In 2005, AlexSam and MasterCard forged a patent licensing pact, guaranteeing ongoing royalties to AlexSam for the use of its patents concerning prepaid cards utilized with point-of-sale systems. Integral to the agreement was a covenant not to sue, wherein AlexSam pledged to abstain from instigating any claims against MasterCard pertaining to licensed transactions occurring before or during the agreement’s term.

Furthermore, the agreement featured a Term and Termination clause specifying its continuity for the duration of the licensed patents unless a breach occurred, in which case, if unremedied, the non-breaching party retained the right to terminate the agreement.
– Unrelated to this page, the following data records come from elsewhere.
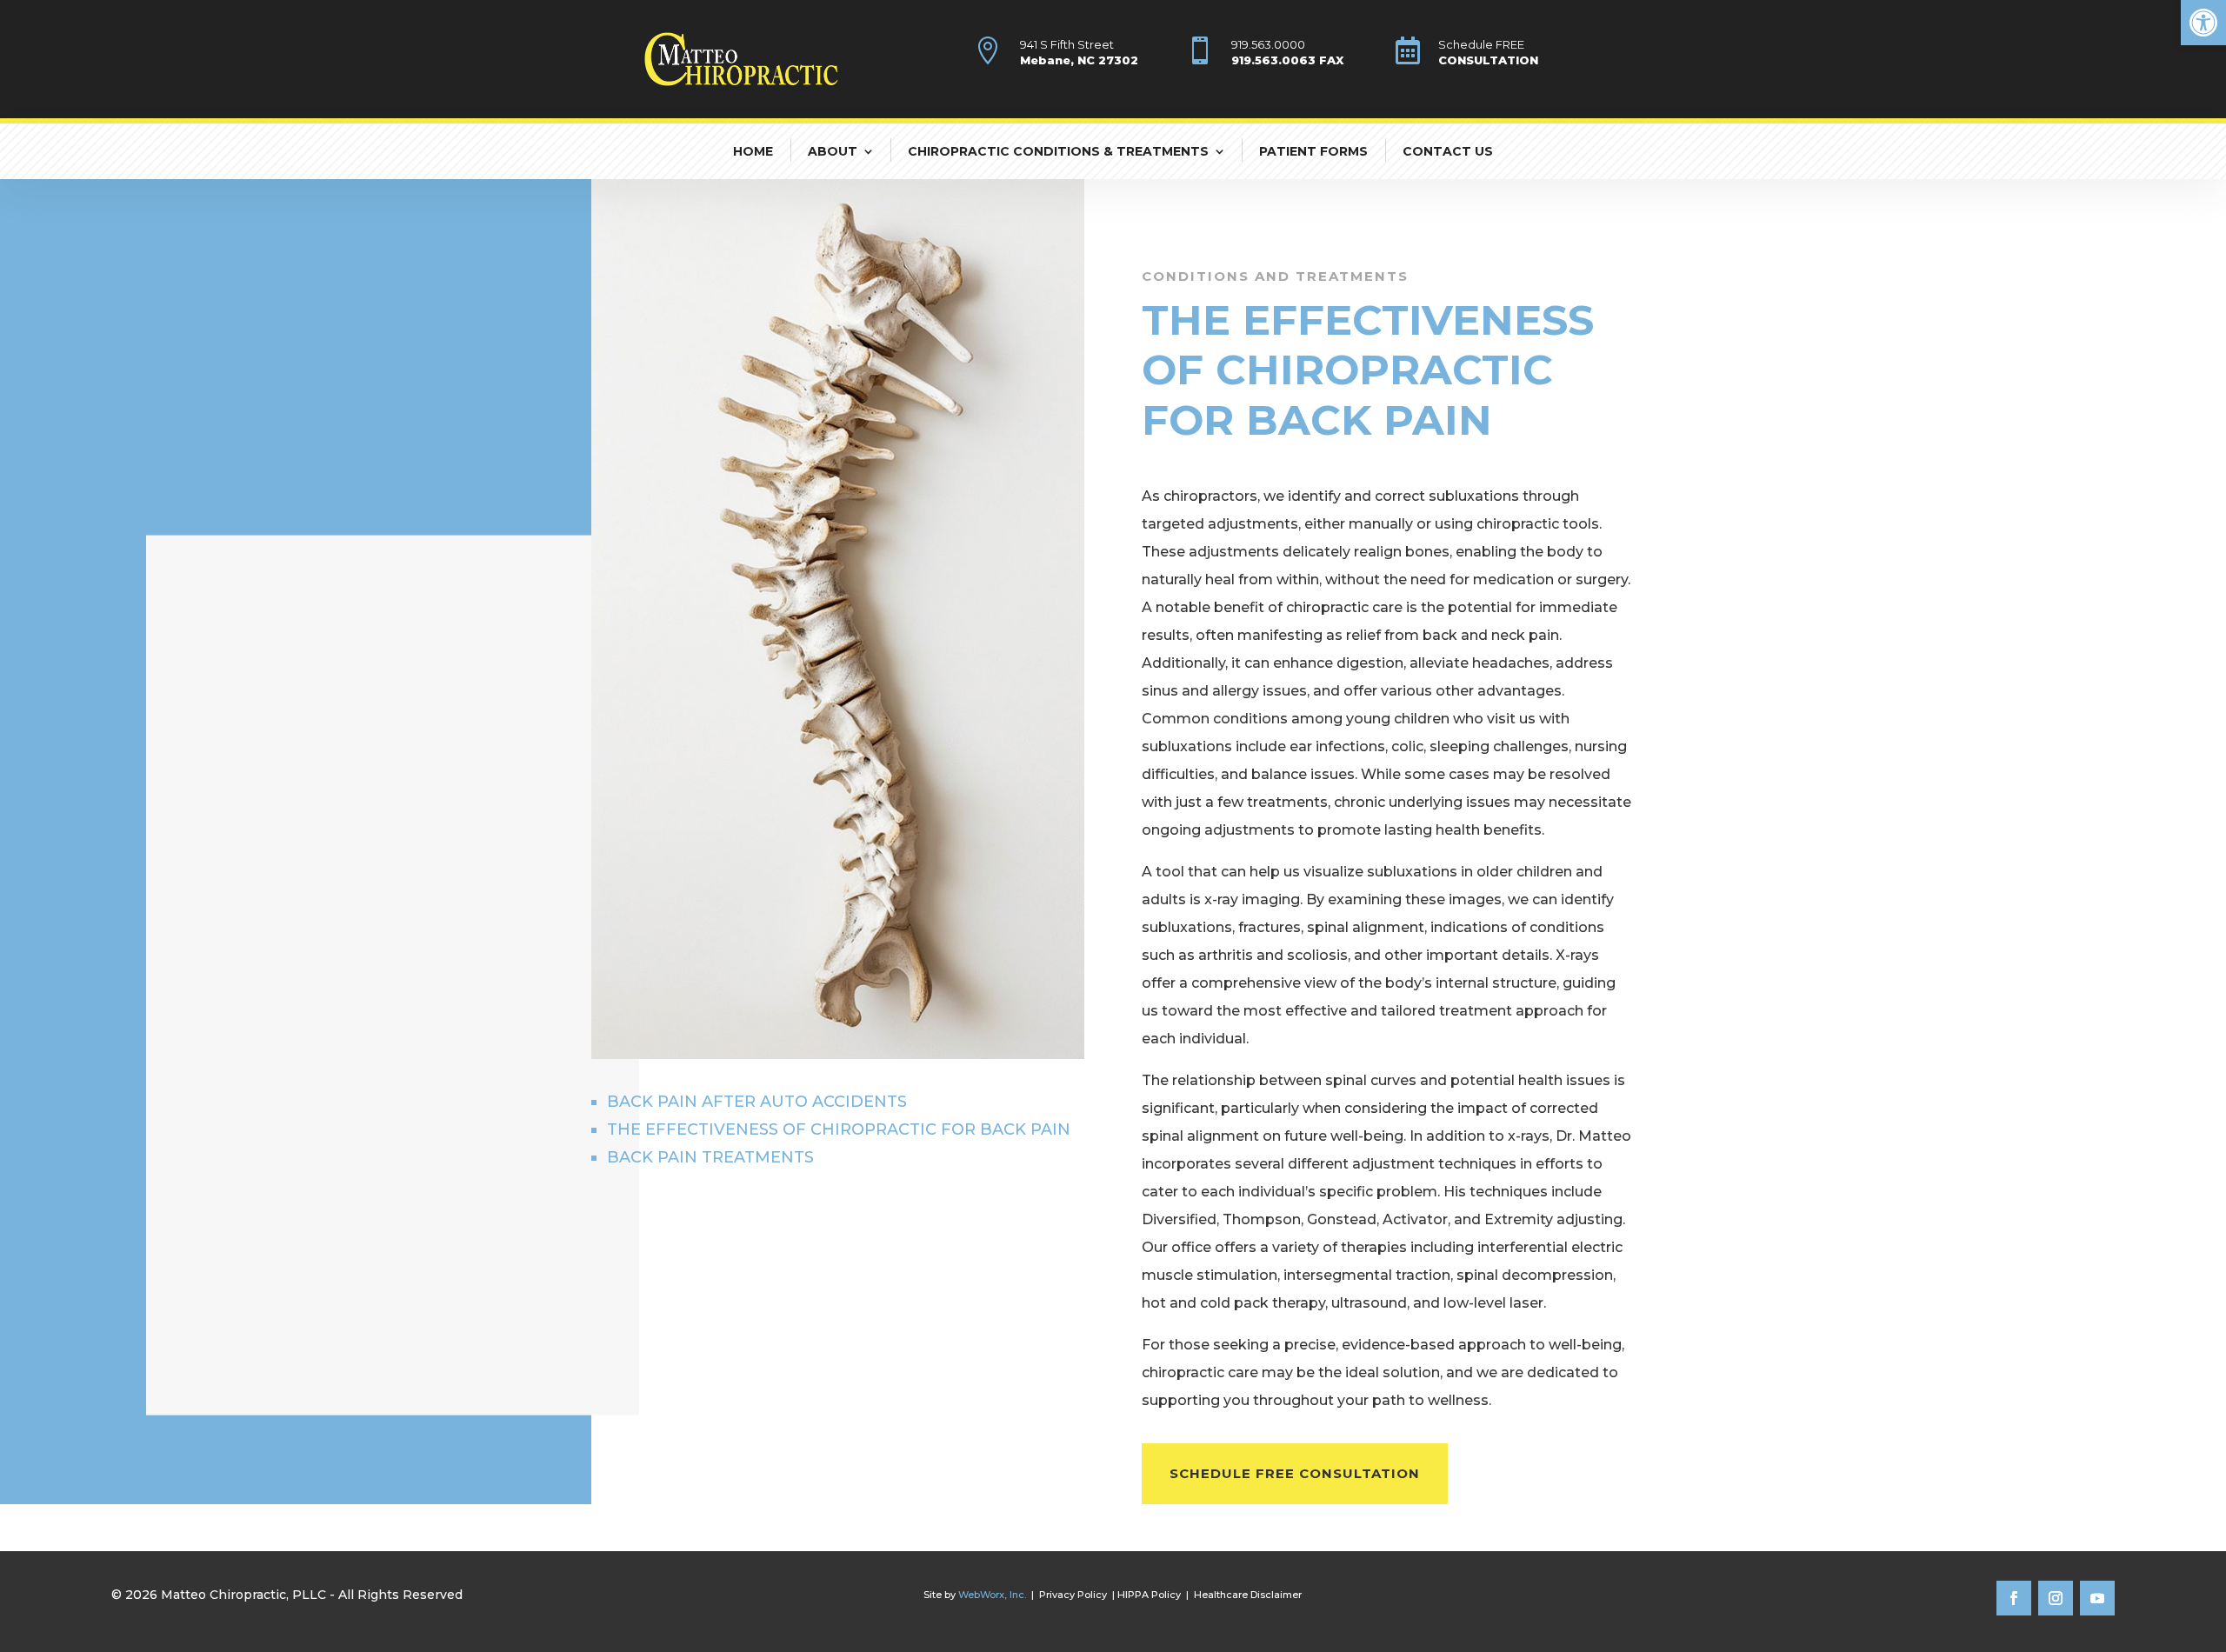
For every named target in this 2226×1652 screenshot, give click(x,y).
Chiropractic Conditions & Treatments (1058, 151)
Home (753, 151)
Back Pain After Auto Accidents (757, 1101)
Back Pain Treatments (710, 1157)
The patents expired on July 10, 2017. In May 2015, two years before the patents’ expiration, AlexSam initiated legal action against MasterCard in the district court, alleging breach of contract due to improper royalty payment per transaction under the agreement. Concurrently, in March 2017, MasterCard petitioned for a Covered Business Method (CBM) Review before the Patent Trial & Appeal Board to reassess the patentability of the licensed patents. AlexSam contended that MasterCard lacked standing under 37 C.F.R. § 42.302(a), which necessitated prior litigation or accusation of patent infringement against MasterCard for seeking review. The Board ruled in favor of AlexSam, stating MasterCard lacked standing for the review. Additionally, it refrained from addressing whether AlexSam’s breach of contract claim in the New York Action violated the covenant not to sue.

MasterCard moved for and obtained summary judgment in the district court, arguing that AlexSam’s arguments before the Board concerning the covenant not to sue estopped it from asserting breach of contract claims. AlexSam appealed, and the Federal Circuit overturned the district court’s decision in its first appeal, citing an abuse of discretion in crediting AlexSam with a position it never took before the Board. The case was remanded to the district court to determine whether the covenant not to sue barred claims for unpaid royalties. Subsequently, MasterCard moved for summary judgment once more, which the district court granted, asserting that the covenant not to sue precluded AlexSam’s claim for unpaid royalties.

AlexSam appealed again. In the subsequent appeal, AlexSam argued that the covenant not to sue in the 2005 License Agreement didn’t prohibit legal action for breach of nonpayment of royalties, as it would render AlexSam without recourse against MasterCard’s failure to pay royalties, thus making it illusory. However, the Federal Circuit disagreed, stating that the agreement outlined a specific method for recovering royalty payments, albeit stringent, requiring termination of the agreement before initiating legal action for breach of contract. AlexSam further contended that the covenant terminated upon the expiration of the patents in 2017, thus not barring the current suit (originally filed in 2015) for breach of contract. MasterCard argued that the covenant, inclusive of the phrase “at any time,” barred AlexSam from filing suit indefinitely.

The Court sided with AlexSam, indicating that MasterCard’s interpretation would render the agreement meaningless, emphasizing that the phrase “at any time” applied only during the agreement’s lifespan, not post-termination. Consequently, the Court determined that the covenant didn’t survive the license’s termination, allowing AlexSam to proceed with its breach of contract claim. The Federal Circuit concluded that a remand was necessary for the district court to address significant issues, including whether AlexSam lacked standing at the time of filing the breach of contract suit in 2015 or, alternatively, whether the suit should be dismissed for failure to state a claim, given that at that time, the patents hadn’t yet expired, and AlexSam hadn’t terminated the agreement, rendering the covenant not to sue still effective.

DC IP Lawyers urge that thoroughly comprehending the implications of a covenant-not-to-sue clause within a patent license agreement is crucial.